I serve in a leadership position in my church. Because of
this, I get to visit local churches and listen to the stake presidency give a
different talk on the same scripture each week. Last week I wasn’t feeling very
good about myself. I couldn’t find the notebook I usually bring to church to take
notes so I grabbed an old one off my shelf. When I settled on the pew and opened
the notebook, I saw that it was from five years ago and the struggles that I
had five years ago I still struggle with! In fact, if anything things are now much
worse. About the time that depressing realization hit, President Brennan held
up a little card that has our stake goals written on it and said, “You may
wonder why our goals are the same this year as last, but until we have seen real, measurable improvement we need to continue working on our goals.” And it hit
me, I don’t need to be sad or discouraged, I just need to have measurable
improvement.
I need to change and fortunately, years ago I took a workshop
on how to create effective change and according to the class, you need six things:
1.
The belief that it’s worth the cost.
2.
Knowledge—you need the knowhow.
3.
Friends who love you and support you.
4.
A changed environment (because right now, your
environment is perfectly suited for your current lifestyle.)
5.
A reward system.
6.
An action plan.
I’ll admit I struggle number one the most. Ten years ago I
successfully lost the 15 pounds I had gained with my twins and I kept it off
for many years. But after the weight loss, other than dropping two dress sizes,
my life wasn’t really any different. The people who love me love me whether I’m
big or small. I still have the same chores to do when I feel ambitious and the
same books to read when I feel like lounging. And so when life got busy, crazy
and stressful with a houseful of teenagers combined with a four year long stint
as a relief society president I regained the fifteen pounds plus nine more.

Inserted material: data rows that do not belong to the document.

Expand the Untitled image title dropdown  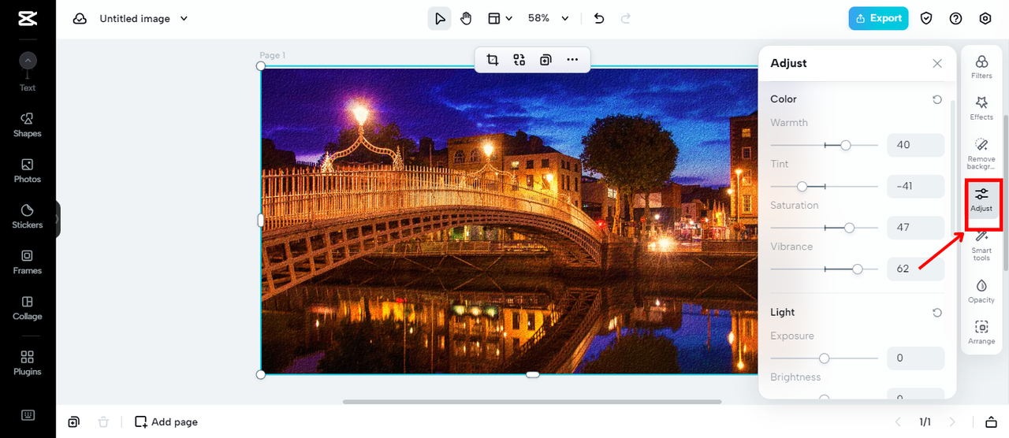click(184, 18)
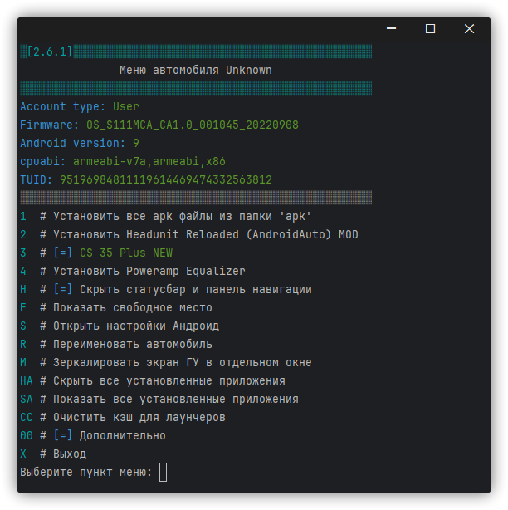The width and height of the screenshot is (508, 510).
Task: Select menu item 1 'Установить все apk файлы'
Action: (x=182, y=217)
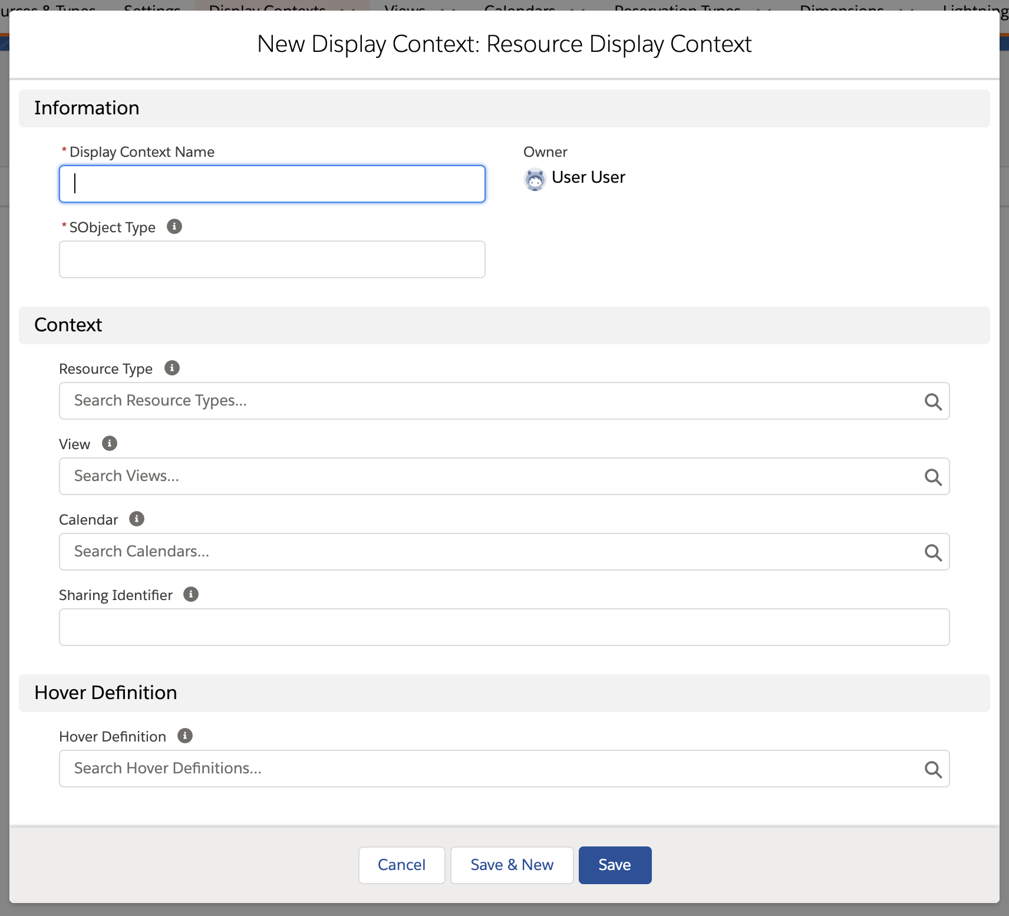Select the Sharing Identifier text box
The height and width of the screenshot is (916, 1009).
click(504, 627)
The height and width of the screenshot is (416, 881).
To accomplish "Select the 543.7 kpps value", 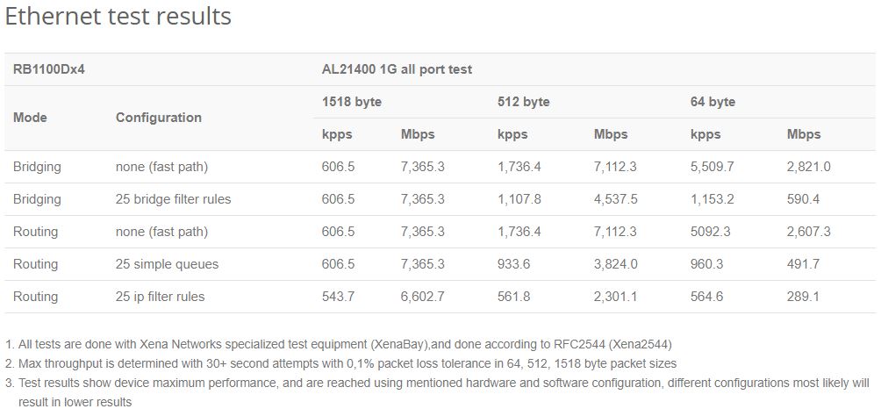I will click(x=338, y=297).
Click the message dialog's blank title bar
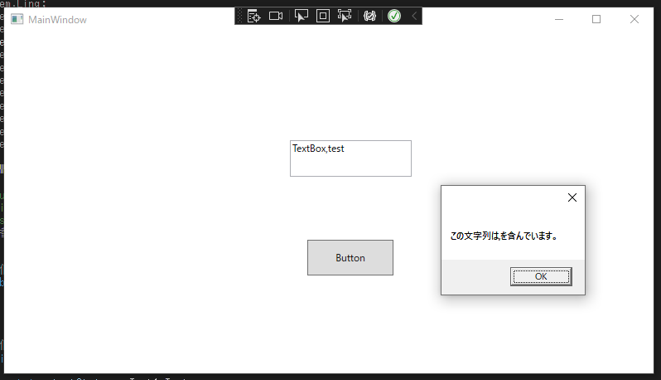661x380 pixels. pos(497,197)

But now the last of the teenagers are walking out the door.
My life isn’t busy, crazy or stressful—in fact, at times it’s boring and empty.
Instead of a noisy tribe sitting down at the dinner table, it’s usually just me
and my husband. I need to decide what I want this next chapter of my life to
look like…how I want to look and feel
and I decided that I need to leave this depressing middle-aged slump and
abandon the lumps that have grown around my middle. Is the size 6 important?
Not really. I could set down my battle with lumps, turn my generous backside on
it, walk away and say I don’t care. But somehow the depressing slump and lumps
are connected—I need to abandon the slump and get excited about my new (somewhat
empty) life and fill it full to the brink. By pulling myself out of the depressing
slump—I will also get rid of the twenty pound lumps.
So—recommitting to my six challenges necessary for effective
change, here is what I did and what I’m doing.
2.
Knowledge—you need the knowhow. Although I feel like I’ve been a student of
weight loss for many years, I recently committed to a daily reading of health
books and articles. Even if it’s only one page a day and even if I don’t
totally agree with the diet, just getting into that “my body is a temple and
needs proper love and nourishment” mind frame is important for motivation. I
also made a doctor’s appointment—just to keep it real.
3.
Friends who love you and support you. I have this in abundance, but I need help so
I recently found an online challenge group of dieters that communicates daily
and signed up for the next session that begins on March 18th. So excited.
4.
A changed environment (because right now, your
environment is perfectly suited for your current lifestyle.) We have a cupboard full of granola bars, nut
bars and fruit snacks. Since these snacks are for my teenage daughters to take
to school and since once I eat one granola bar I want to eat three, I moved the
entire contents of that cupboard to the trunk of my daughter’s car. One granola
bar isn’t a problem. Three granola bars tell a different story. I bought
protein bars for when I need something sweet. Unlike the granola bars, I can’t
eat more than one protein bar without feeling ill.
5.
A reward system. This is another struggle. I have a hard time rewarding myself without
guilt, maybe because I already think my life resembles a pleasure cruise. So I
borrowed something I saw on Pinterest. I took two pretty glass cylinders and
put twenty pennies in one. With each pound lost I move a penny into the other
cylinder. Not a penny is lost or spent—only pounds.
6.
An action plan. My plan is simple. 1200 calories a day. Actually eat sixteen to
seventeen hundred calories a day and burn 400-500 calories a day. I’ve been a
runner most of my life and my four mile run is a little more than 400 hundred
calories, a five mile run is 500 calories. You get the picture.
Did you notice how the action plan is the last—and actually
the least important? Life and weight loss are really just head games.